*

In the late Eighties, when walking through the gorge was her regular commute to work, Betsy noticed some stakes in the ground. She assumed they were going to be building a new walkway, and called Cornell, who owns the land, to learn more. What she learned was that it wasn’t a walkway or enhancement to the natural area: it was an eight-story supercomputer research centre that was going to plunge right into the gorge.
“I told her, Betsy, the stakes are already in the ground. There’s no way you can stop this building,” said Dick. But there was a way: the federal funding for the building required public consultation. The building was a rush job, and the public hearing hadn’t happened yet. All summer Betsy set up a table on the footbridge in the gorge with information about the land and the planned building.
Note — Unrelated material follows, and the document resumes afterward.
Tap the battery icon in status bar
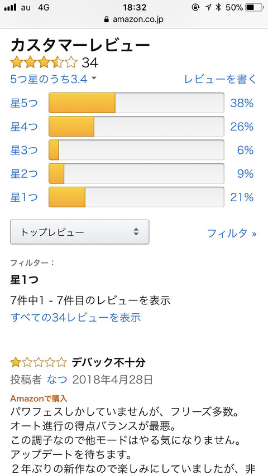This screenshot has width=268, height=476. click(253, 7)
She gathered thousands of signatures on a petition and finally, after a public hearing which went long into the night with residents voicing their opposition, Cornell scrapped the plans for the building to extend into the gorge and redesigned it to stand back from the edge of the valley.
“What’s funny,” said Betsy, “Is that a lot of the people who were in favour of the building at first actually thanked me after. The people who worked in the building hadn’t gotten to be part of the planning of the original design, and they said later that the redesign was much better for them.”
“Before that,” said Dick, “She was Dick Darlington’s wife. After, I was Betsy Darlington’s husband.”